> **Direction**:
Reproduce each of the following entries line for line, with no changes.

— Begin Data to use —

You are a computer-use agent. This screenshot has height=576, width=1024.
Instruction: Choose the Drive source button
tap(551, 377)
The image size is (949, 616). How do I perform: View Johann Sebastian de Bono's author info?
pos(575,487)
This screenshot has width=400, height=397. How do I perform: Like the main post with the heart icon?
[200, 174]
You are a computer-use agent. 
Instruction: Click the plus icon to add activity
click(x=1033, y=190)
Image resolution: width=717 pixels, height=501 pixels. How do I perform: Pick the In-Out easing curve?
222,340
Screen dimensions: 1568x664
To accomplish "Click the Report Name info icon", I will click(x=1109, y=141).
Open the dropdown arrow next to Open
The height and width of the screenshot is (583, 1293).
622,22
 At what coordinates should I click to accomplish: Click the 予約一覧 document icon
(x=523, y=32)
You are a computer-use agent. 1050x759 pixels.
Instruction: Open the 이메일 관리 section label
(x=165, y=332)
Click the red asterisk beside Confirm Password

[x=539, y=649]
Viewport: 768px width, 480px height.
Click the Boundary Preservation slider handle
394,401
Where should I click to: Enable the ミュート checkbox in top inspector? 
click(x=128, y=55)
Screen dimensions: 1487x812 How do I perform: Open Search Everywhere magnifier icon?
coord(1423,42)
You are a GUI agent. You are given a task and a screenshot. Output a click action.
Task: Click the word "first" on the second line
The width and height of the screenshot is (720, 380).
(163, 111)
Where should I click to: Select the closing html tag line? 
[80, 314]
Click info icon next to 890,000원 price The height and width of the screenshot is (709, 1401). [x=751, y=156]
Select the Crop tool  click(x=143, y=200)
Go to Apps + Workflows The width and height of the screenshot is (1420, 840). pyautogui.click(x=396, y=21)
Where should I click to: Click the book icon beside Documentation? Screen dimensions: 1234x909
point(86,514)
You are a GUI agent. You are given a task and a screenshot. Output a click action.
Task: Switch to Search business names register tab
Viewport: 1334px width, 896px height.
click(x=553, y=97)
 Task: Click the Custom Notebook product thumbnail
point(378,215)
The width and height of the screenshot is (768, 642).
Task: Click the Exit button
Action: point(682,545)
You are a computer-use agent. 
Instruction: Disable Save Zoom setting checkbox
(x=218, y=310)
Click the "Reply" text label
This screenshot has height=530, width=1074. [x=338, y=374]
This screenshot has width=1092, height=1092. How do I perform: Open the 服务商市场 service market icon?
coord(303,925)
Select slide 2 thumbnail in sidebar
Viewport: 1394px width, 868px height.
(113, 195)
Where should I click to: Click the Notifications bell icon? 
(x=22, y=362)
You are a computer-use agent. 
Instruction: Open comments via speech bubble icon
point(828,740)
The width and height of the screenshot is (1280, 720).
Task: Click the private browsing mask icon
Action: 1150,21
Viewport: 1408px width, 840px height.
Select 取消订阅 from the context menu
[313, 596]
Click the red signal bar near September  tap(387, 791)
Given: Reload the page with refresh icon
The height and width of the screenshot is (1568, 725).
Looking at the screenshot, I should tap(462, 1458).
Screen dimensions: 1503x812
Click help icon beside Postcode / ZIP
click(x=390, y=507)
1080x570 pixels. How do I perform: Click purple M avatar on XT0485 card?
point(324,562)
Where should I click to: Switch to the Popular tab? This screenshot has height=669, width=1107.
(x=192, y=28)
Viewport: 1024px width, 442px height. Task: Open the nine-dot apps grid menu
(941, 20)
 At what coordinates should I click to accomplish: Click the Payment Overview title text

— End Data to use —

> **Result of this exercise**:
You are a computer-use agent. This screenshot has height=576, width=1024.
Instruction: Choose the Drive source button
tap(551, 377)
The image size is (949, 616). How do I perform: View Johann Sebastian de Bono's author info?
pos(575,487)
This screenshot has width=400, height=397. How do I perform: Like the main post with the heart icon?
[200, 174]
You are a computer-use agent. 
Instruction: Click the plus icon to add activity
click(x=1033, y=190)
Image resolution: width=717 pixels, height=501 pixels. How do I perform: Pick the In-Out easing curve?
222,340
Screen dimensions: 1568x664
To accomplish "Click the Report Name info icon", I will click(x=1109, y=141).
Open the dropdown arrow next to Open
The height and width of the screenshot is (583, 1293).
622,22
 At what coordinates should I click to accomplish: Click the 予約一覧 document icon
(x=523, y=32)
You are a computer-use agent. 1050x759 pixels.
Instruction: Open the 이메일 관리 section label
(x=165, y=332)
Click the red asterisk beside Confirm Password

[x=539, y=649]
Viewport: 768px width, 480px height.
Click the Boundary Preservation slider handle
394,401
Where should I click to: Enable the ミュート checkbox in top inspector? 
click(x=128, y=55)
Screen dimensions: 1487x812 How do I perform: Open Search Everywhere magnifier icon?
coord(1423,42)
You are a GUI agent. You are given a task and a screenshot. Output a click action.
Task: Click the word "first" on the second line
The width and height of the screenshot is (720, 380).
(163, 111)
Where should I click to: Select the closing html tag line? 
[80, 314]
Click info icon next to 890,000원 price The height and width of the screenshot is (709, 1401). [x=751, y=156]
Select the Crop tool  click(x=143, y=200)
Go to Apps + Workflows The width and height of the screenshot is (1420, 840). pyautogui.click(x=396, y=21)
Where should I click to: Click the book icon beside Documentation? Screen dimensions: 1234x909
point(86,514)
You are a GUI agent. You are given a task and a screenshot. Output a click action.
Task: Switch to Search business names register tab
Viewport: 1334px width, 896px height.
click(x=553, y=97)
 Task: Click the Custom Notebook product thumbnail
point(378,215)
The width and height of the screenshot is (768, 642).
Task: Click the Exit button
Action: point(682,545)
You are a computer-use agent. 
Instruction: Disable Save Zoom setting checkbox
(x=218, y=310)
Click the "Reply" text label
This screenshot has height=530, width=1074. [x=338, y=374]
This screenshot has width=1092, height=1092. How do I perform: Open the 服务商市场 service market icon?
coord(303,925)
Select slide 2 thumbnail in sidebar
Viewport: 1394px width, 868px height.
(113, 195)
Where should I click to: Click the Notifications bell icon? 
(x=22, y=362)
You are a computer-use agent. 
Instruction: Open comments via speech bubble icon
point(828,740)
The width and height of the screenshot is (1280, 720).
Task: Click the private browsing mask icon
Action: 1150,21
Viewport: 1408px width, 840px height.
Select 取消订阅 from the context menu
[313, 596]
Click the red signal bar near September  tap(387, 791)
Given: Reload the page with refresh icon
The height and width of the screenshot is (1568, 725).
Looking at the screenshot, I should tap(462, 1458).
Screen dimensions: 1503x812
Click help icon beside Postcode / ZIP
click(x=390, y=507)
1080x570 pixels. How do I perform: Click purple M avatar on XT0485 card?
point(324,562)
Where should I click to: Switch to the Popular tab? This screenshot has height=669, width=1107.
(x=192, y=28)
Viewport: 1024px width, 442px height. Task: Open the nine-dot apps grid menu
(941, 20)
 At what coordinates should I click to accomplish: Click the Payment Overview title text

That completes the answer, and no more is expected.